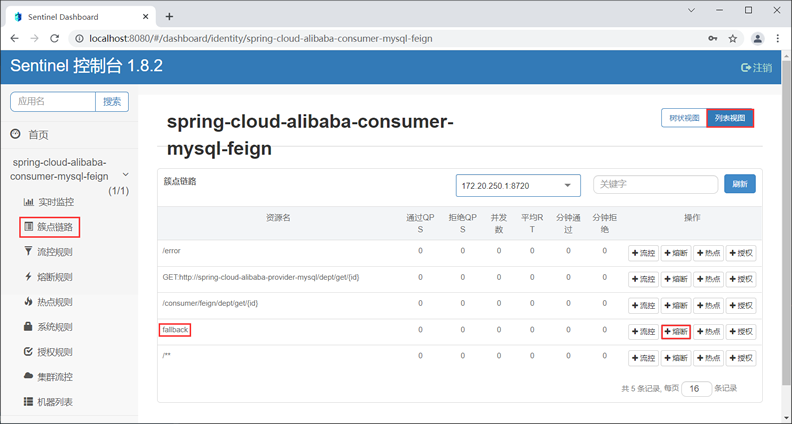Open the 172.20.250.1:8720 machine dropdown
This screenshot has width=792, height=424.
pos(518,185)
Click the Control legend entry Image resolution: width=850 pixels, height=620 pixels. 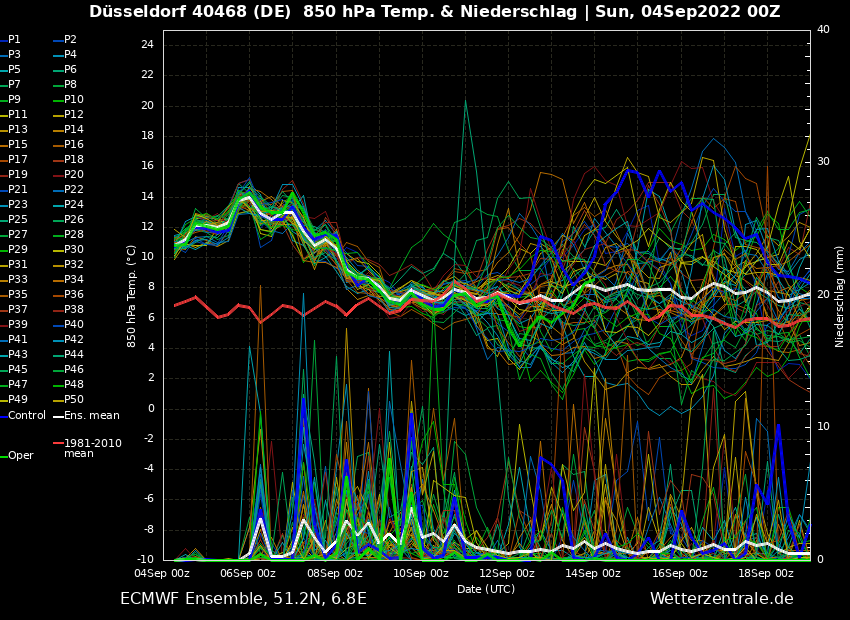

* * *

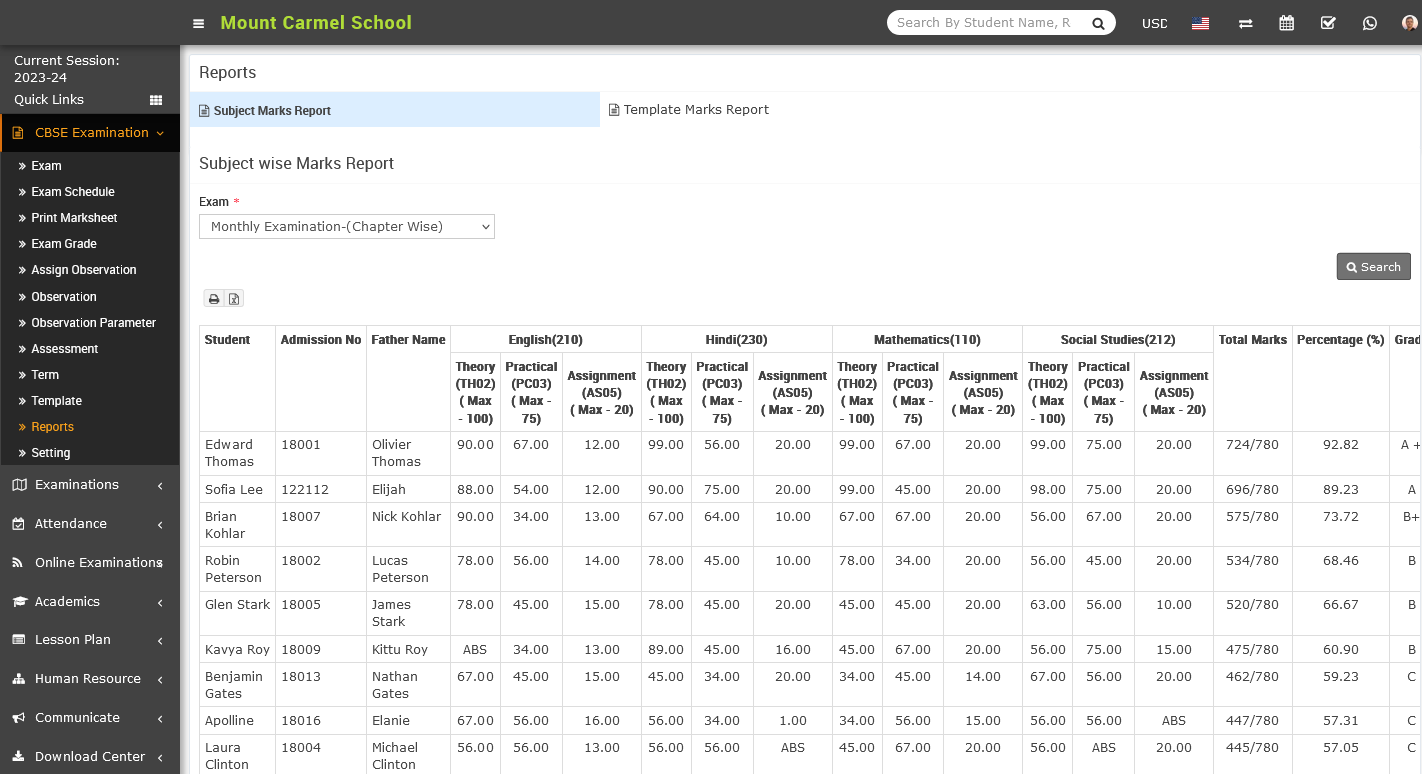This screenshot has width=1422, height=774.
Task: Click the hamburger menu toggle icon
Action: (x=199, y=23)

--

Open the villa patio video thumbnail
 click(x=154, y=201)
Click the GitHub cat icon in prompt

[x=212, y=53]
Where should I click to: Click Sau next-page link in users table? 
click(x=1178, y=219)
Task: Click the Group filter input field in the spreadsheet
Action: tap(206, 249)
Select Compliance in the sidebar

**Aim:** Repeat verbatim the lines of the items between the line containing "This screenshot has width=1422, height=774." and the line containing "Action: (x=199, y=23)", inclusive, leaving out the pictures.

**Complete output:**
This screenshot has width=1422, height=774.
Task: Click the hamburger menu toggle icon
Action: (x=199, y=23)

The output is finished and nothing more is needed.